(WORK INSTRUCTIONS) Please repeat the passage about William Pierce and Resistance Records word for word, in full.

Almost twenty-five years after he had incorporated the National Alliance and begun publishing the first serial installments of
The Turner Diaries
, William Pierce finally possessed a sizable, stable, professionally administered, and increasingly active organization of white nationalist revolutionaries. It was still primarily a propaganda outfit, not a party vying directly for political power, but it had other credits to its name. It had spun off or inspired killers and bombers from Robert Mathews to Timothy McVeigh. It had influenced other organizations and personalities, from David Duke’s Knights of the Ku Klux Klan to George Burdi and the Hammerskin Nation.

With Resistance Records now fully transferred into his possession, Pierce turned toward recruiting the twenty-somethings that populated the white power music scene. He acquired Nordland, a Scandinavian music enterprise that had mirrored Resistance Records in style and substance.
14

Pierce arranged for publication of
Resistance
, no. 9, the first issue to appear since before the Michigan tax raid in 1997.
15
He wrote the lead editorial and praised music to which he did not listen as the stuff of “rebirth and renewal.” An ad for the National Alliance and other less obvious blandishments filled those pages not assigned to puff reviews and band promotions. Oddly, several articles insulted skinheads for their tattoos and lack of discipline, but otherwise the magazine looked much like previous issues. In retrospect, perhaps the most important piece was an interview with Erich Gliebe. At that moment Gliebe still served as the alliance’s Ohio regional coordinator. Pierce soon promoted him to a full-time position as Resistance Records’ manager and editor of its magazine. Gliebe still preferred ethnic folk dancing to mosh pit thrashing. “While moshing is a great way to relieve stress and can be fun,” he told
Resistance
magazine, “it is a much manlier thing to lead a lady in your arms across the dance floor than running into some sweaty drunk in the mosh pit.”

(DATASET RECORDS)
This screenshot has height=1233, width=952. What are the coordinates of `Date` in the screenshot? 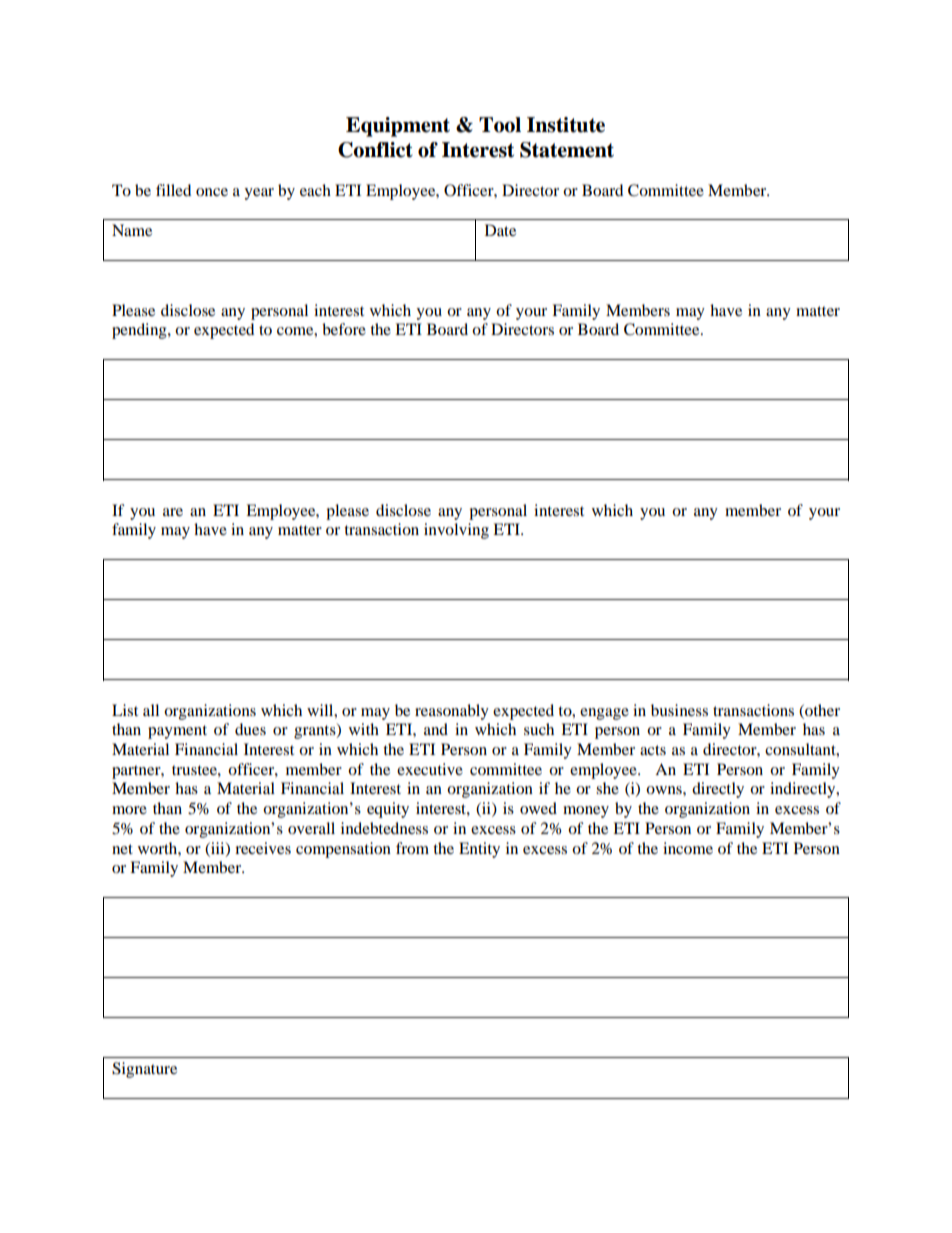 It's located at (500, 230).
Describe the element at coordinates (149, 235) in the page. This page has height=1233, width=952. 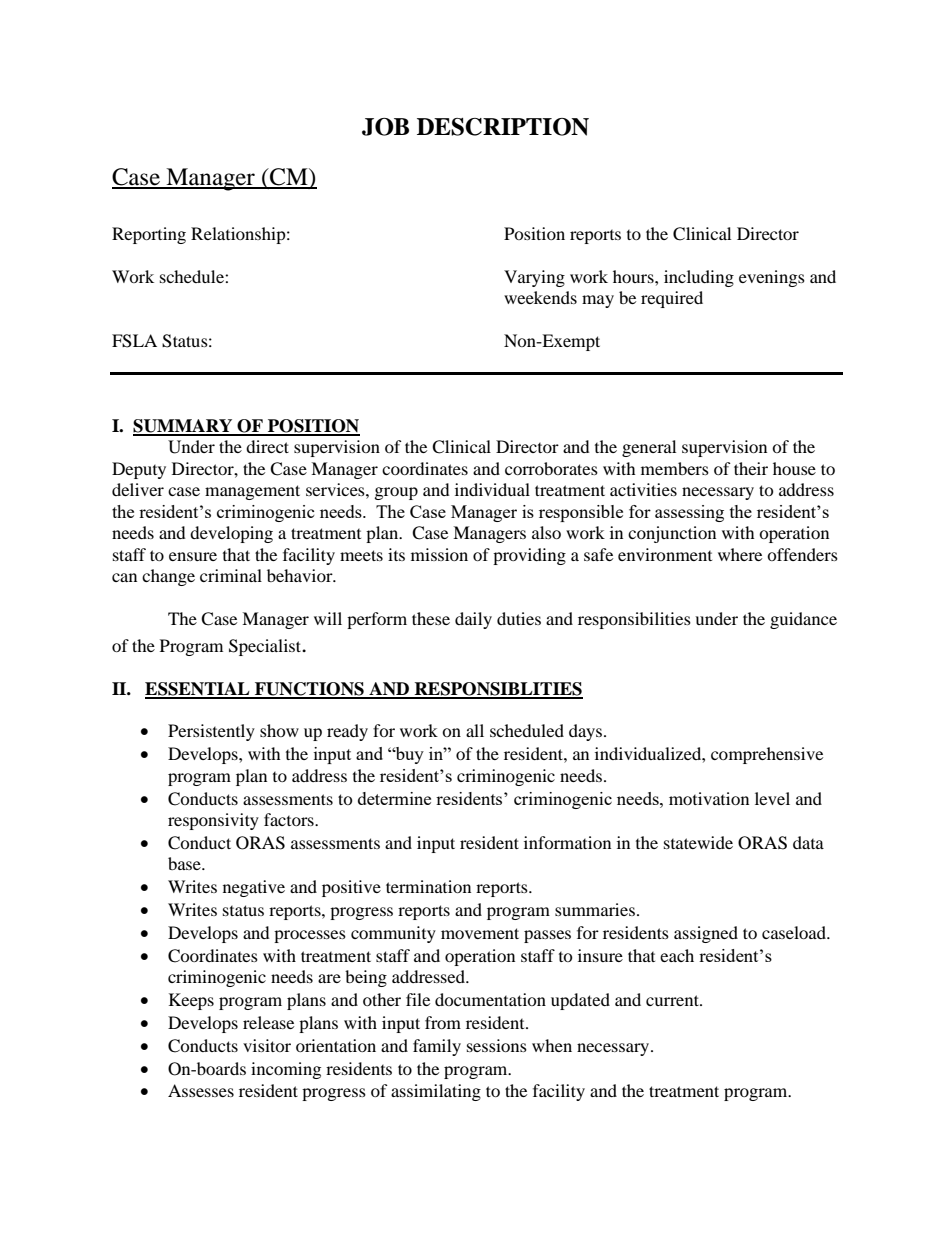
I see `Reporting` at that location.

--

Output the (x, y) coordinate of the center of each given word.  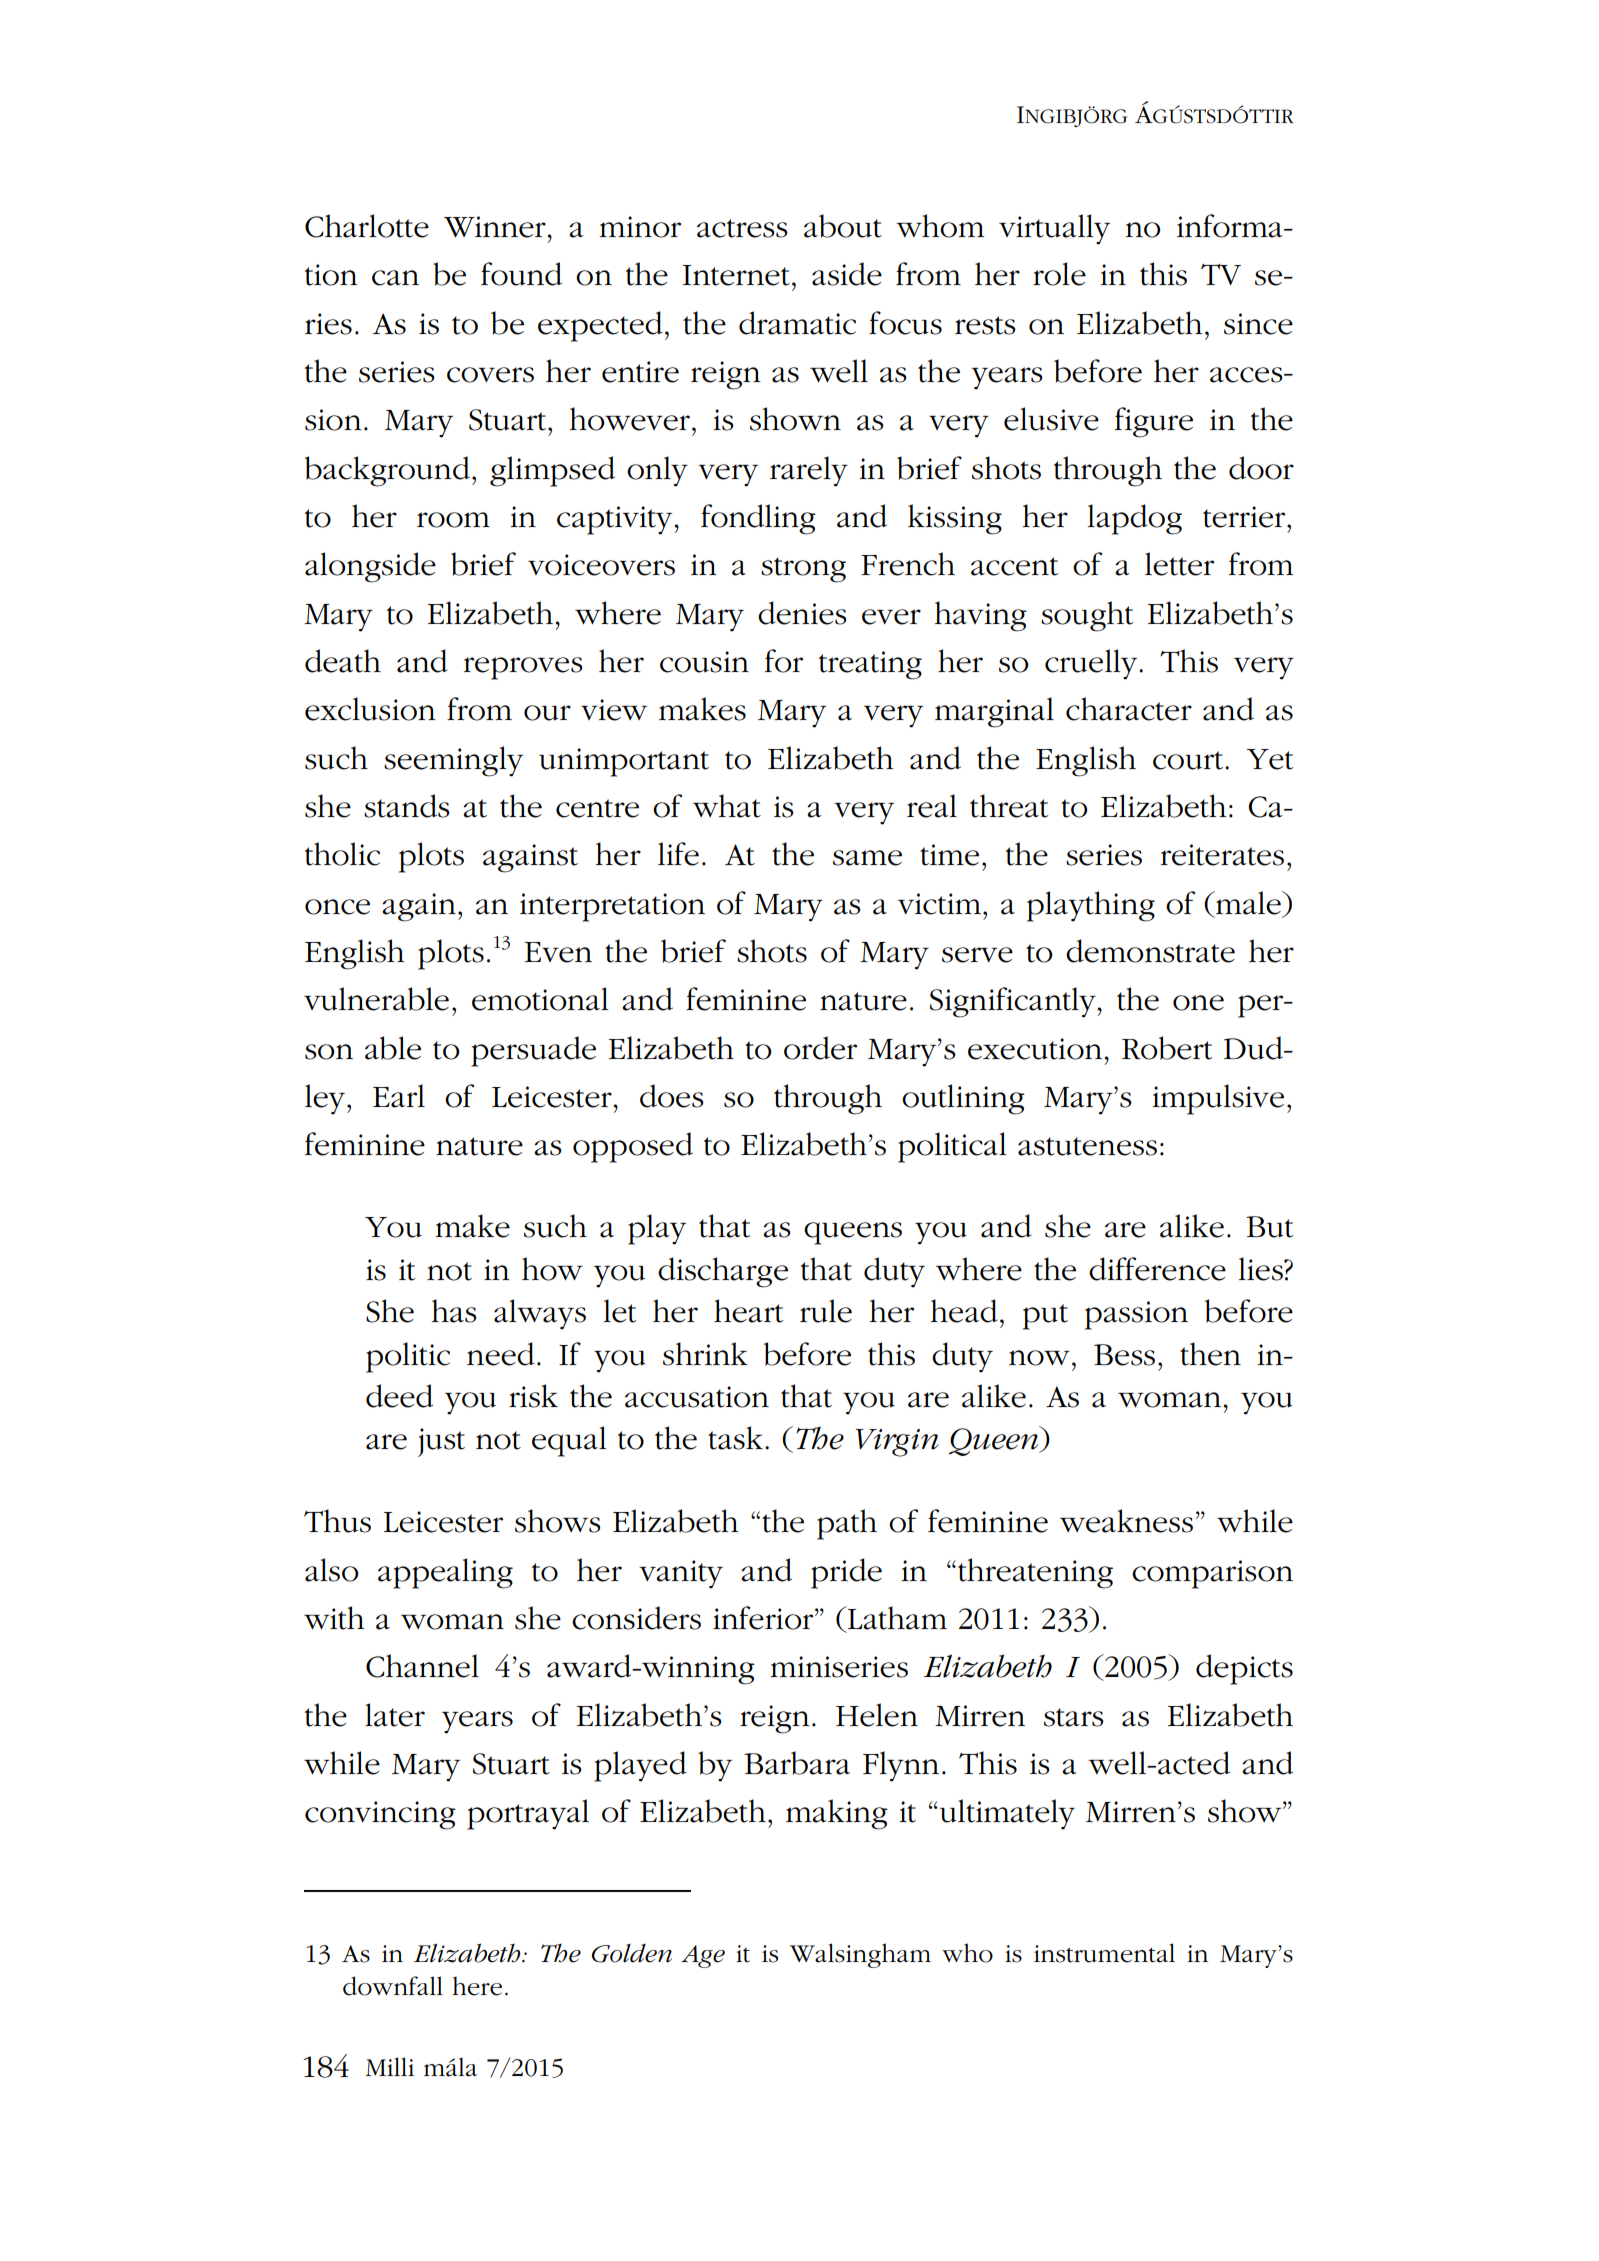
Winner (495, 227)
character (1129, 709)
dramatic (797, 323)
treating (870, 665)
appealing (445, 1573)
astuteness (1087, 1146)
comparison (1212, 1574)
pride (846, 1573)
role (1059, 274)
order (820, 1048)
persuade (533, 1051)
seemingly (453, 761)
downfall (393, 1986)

(SOLUTION TO THIS PROBLEM)
Almost twenty-five years after he had incorporated the National Alliance and begun publishing the first serial installments of
The Turner Diaries
, William Pierce finally possessed a sizable, stable, professionally administered, and increasingly active organization of white nationalist revolutionaries. It was still primarily a propaganda outfit, not a party vying directly for political power, but it had other credits to its name. It had spun off or inspired killers and bombers from Robert Mathews to Timothy McVeigh. It had influenced other organizations and personalities, from David Duke’s Knights of the Ku Klux Klan to George Burdi and the Hammerskin Nation.

With Resistance Records now fully transferred into his possession, Pierce turned toward recruiting the twenty-somethings that populated the white power music scene. He acquired Nordland, a Scandinavian music enterprise that had mirrored Resistance Records in style and substance.
14

Pierce arranged for publication of
Resistance
, no. 9, the first issue to appear since before the Michigan tax raid in 1997.
15
He wrote the lead editorial and praised music to which he did not listen as the stuff of “rebirth and renewal.” An ad for the National Alliance and other less obvious blandishments filled those pages not assigned to puff reviews and band promotions. Oddly, several articles insulted skinheads for their tattoos and lack of discipline, but otherwise the magazine looked much like previous issues. In retrospect, perhaps the most important piece was an interview with Erich Gliebe. At that moment Gliebe still served as the alliance’s Ohio regional coordinator. Pierce soon promoted him to a full-time position as Resistance Records’ manager and editor of its magazine. Gliebe still preferred ethnic folk dancing to mosh pit thrashing. “While moshing is a great way to relieve stress and can be fun,” he told
Resistance
magazine, “it is a much manlier thing to lead a lady in your arms across the dance floor than running into some sweaty drunk in the mosh pit.”